*** Opening Data excerpts ***
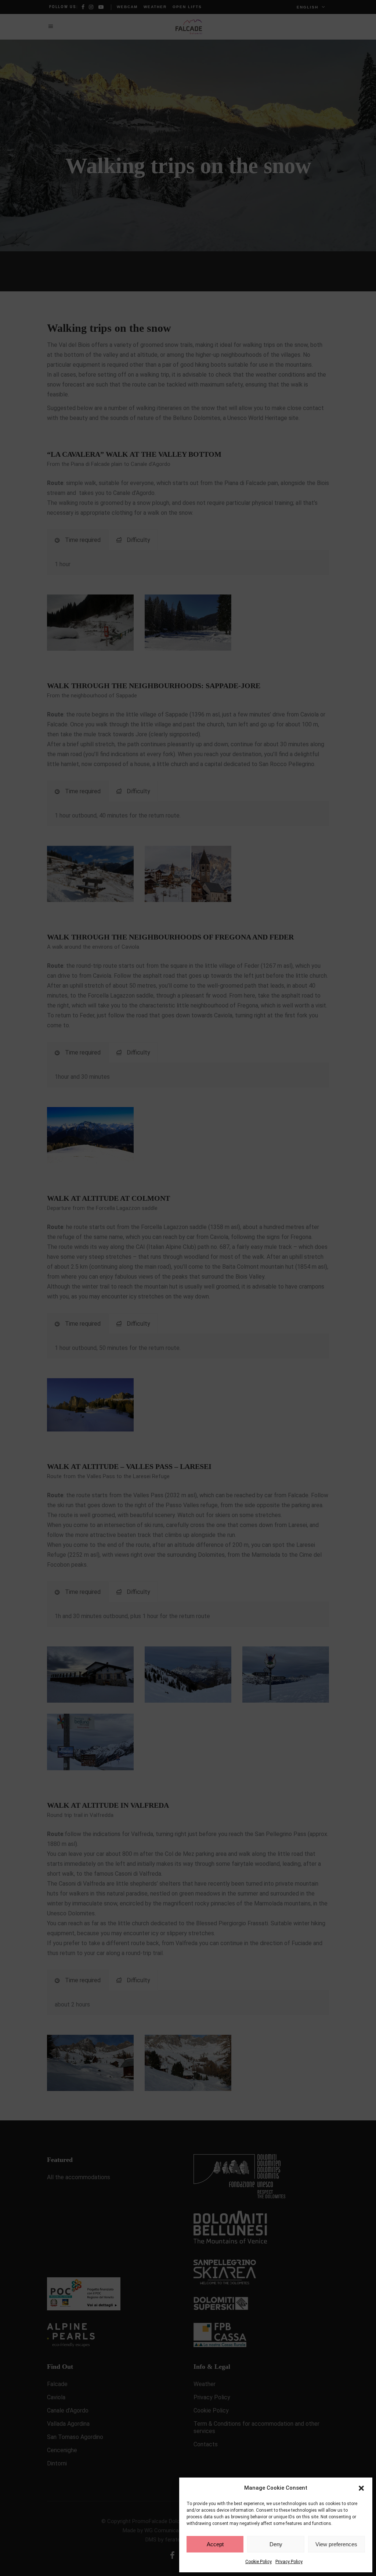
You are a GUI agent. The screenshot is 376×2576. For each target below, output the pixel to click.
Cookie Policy (258, 2561)
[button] (361, 2488)
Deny (276, 2544)
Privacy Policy (289, 2561)
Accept (215, 2544)
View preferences (336, 2544)
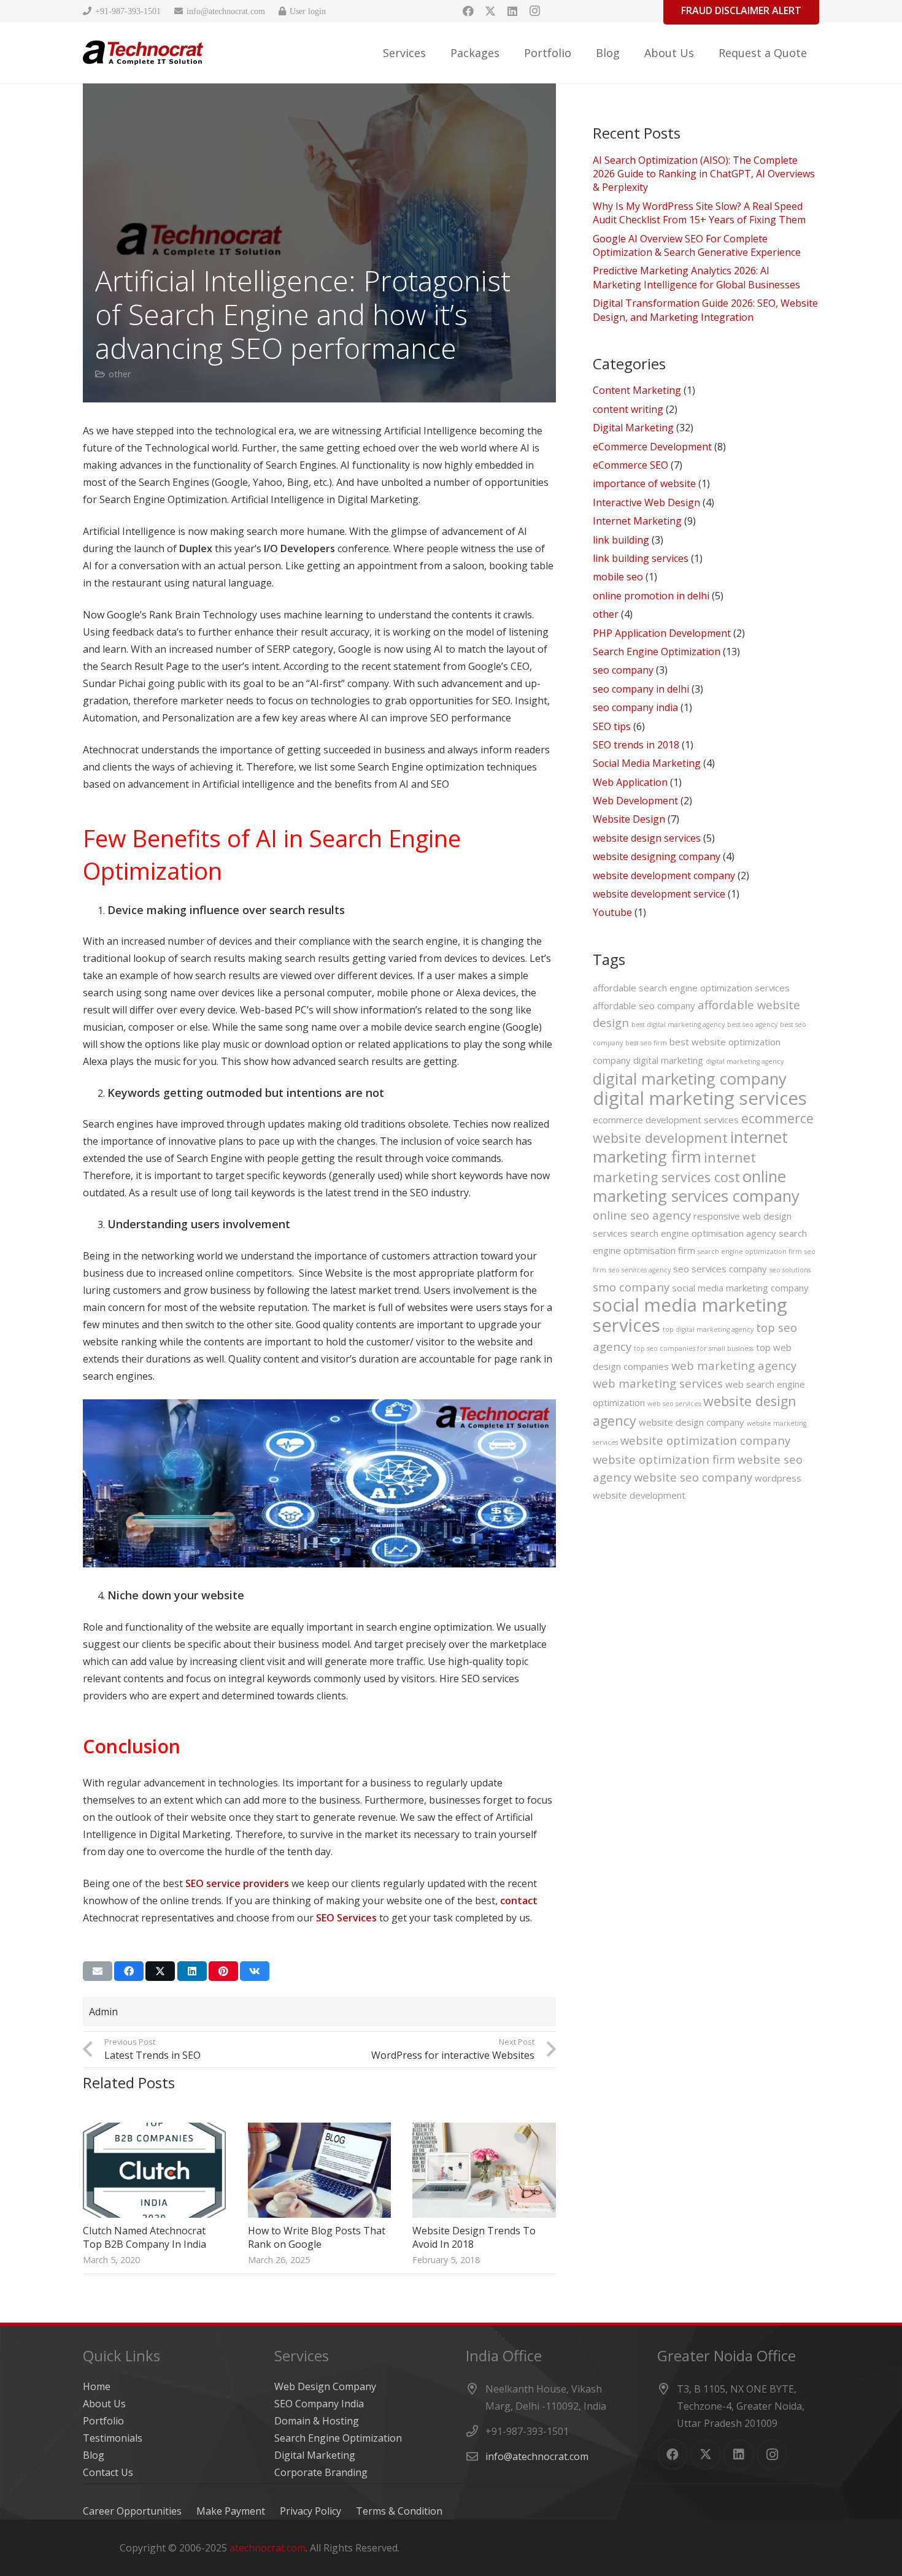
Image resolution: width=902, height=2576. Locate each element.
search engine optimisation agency (703, 1233)
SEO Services (346, 1917)
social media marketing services (690, 1315)
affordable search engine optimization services (691, 988)
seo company (623, 670)
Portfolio (103, 2421)
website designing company (656, 856)
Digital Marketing (633, 427)
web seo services (674, 1403)
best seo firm (646, 1043)
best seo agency (752, 1024)
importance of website (644, 483)
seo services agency (640, 1270)
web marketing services (658, 1383)
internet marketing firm (690, 1146)
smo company (631, 1286)
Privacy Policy (310, 2511)
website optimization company (705, 1440)
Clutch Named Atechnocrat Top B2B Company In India (144, 2237)
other (120, 374)
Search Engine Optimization (656, 651)
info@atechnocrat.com (536, 2456)
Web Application (630, 782)
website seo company (693, 1477)
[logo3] (143, 52)
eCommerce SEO (630, 465)
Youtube (612, 912)
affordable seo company (644, 1005)
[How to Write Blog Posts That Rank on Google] (319, 2170)
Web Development (635, 800)
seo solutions (790, 1270)
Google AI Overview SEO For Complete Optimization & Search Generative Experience (697, 245)
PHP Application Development (662, 633)
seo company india (635, 707)
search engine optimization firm (750, 1251)
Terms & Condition (399, 2511)
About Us (104, 2403)
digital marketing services (700, 1098)
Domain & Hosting (316, 2421)
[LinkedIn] (512, 11)
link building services (640, 558)
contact (519, 1900)
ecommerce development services (666, 1119)
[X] (490, 11)
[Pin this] (223, 1971)
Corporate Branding (321, 2472)
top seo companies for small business (694, 1348)
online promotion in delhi (651, 595)
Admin (103, 2011)
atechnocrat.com (267, 2548)
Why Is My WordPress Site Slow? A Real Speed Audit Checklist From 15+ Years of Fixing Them (699, 212)
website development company (664, 875)
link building (621, 540)
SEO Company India (319, 2403)
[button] (435, 53)
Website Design (629, 819)
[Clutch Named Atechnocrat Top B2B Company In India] (154, 2170)
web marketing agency (733, 1365)
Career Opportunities (132, 2511)
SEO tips (612, 726)
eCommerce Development (652, 446)
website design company (691, 1422)
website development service (659, 894)
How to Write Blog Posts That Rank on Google (316, 2237)
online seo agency (642, 1215)
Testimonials (112, 2438)
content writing (628, 409)
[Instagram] (534, 11)
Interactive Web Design (646, 502)
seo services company (720, 1269)
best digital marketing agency (678, 1024)
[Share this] (129, 1971)
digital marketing (668, 1060)
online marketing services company (696, 1186)
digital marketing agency (745, 1061)
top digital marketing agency (708, 1329)
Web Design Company (325, 2386)
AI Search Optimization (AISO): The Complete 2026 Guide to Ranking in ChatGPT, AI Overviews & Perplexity (704, 173)
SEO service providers (237, 1883)
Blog (93, 2455)
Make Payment (230, 2511)
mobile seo (618, 576)
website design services (647, 838)
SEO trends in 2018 (636, 745)
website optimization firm (664, 1459)
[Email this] (97, 1971)
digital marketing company (690, 1078)
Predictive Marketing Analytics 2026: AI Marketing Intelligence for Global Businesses (696, 277)
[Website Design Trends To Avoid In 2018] (483, 2170)
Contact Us (108, 2472)
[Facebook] (468, 11)
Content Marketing (637, 390)
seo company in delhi (641, 689)
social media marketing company (740, 1288)
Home (96, 2386)
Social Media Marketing (647, 763)
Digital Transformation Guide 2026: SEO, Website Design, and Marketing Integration (705, 309)
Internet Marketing (637, 521)
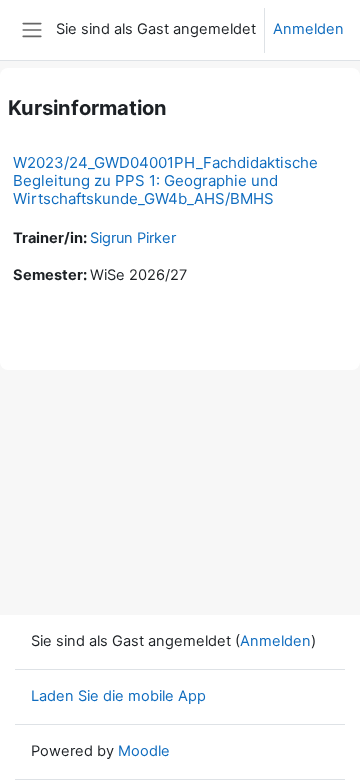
*** Closing Data excerpts ***
- _Work required_:
What you give back should be exactly the lines of the data above from the line with "[Pin this] (223, 1971)" through the line with "website design company (691, 1422)", both of those included, and nothing more.

- _Task solution_:
[Pin this] (223, 1971)
Corporate Branding (321, 2472)
top seo companies for small business (694, 1348)
online promotion in delhi (651, 595)
Admin (103, 2011)
atechnocrat.com (267, 2548)
Why Is My WordPress Site Slow? A Real Speed Audit Checklist From 15+ Years of Fixing Them (699, 212)
website development company (664, 875)
link building (621, 540)
SEO Company India (319, 2403)
[button] (435, 53)
Website Design (629, 819)
[Clutch Named Atechnocrat Top B2B Company In India] (154, 2170)
web marketing agency (733, 1365)
Career Opportunities (132, 2511)
SEO tips (612, 726)
eCommerce Development (652, 446)
website design company (691, 1422)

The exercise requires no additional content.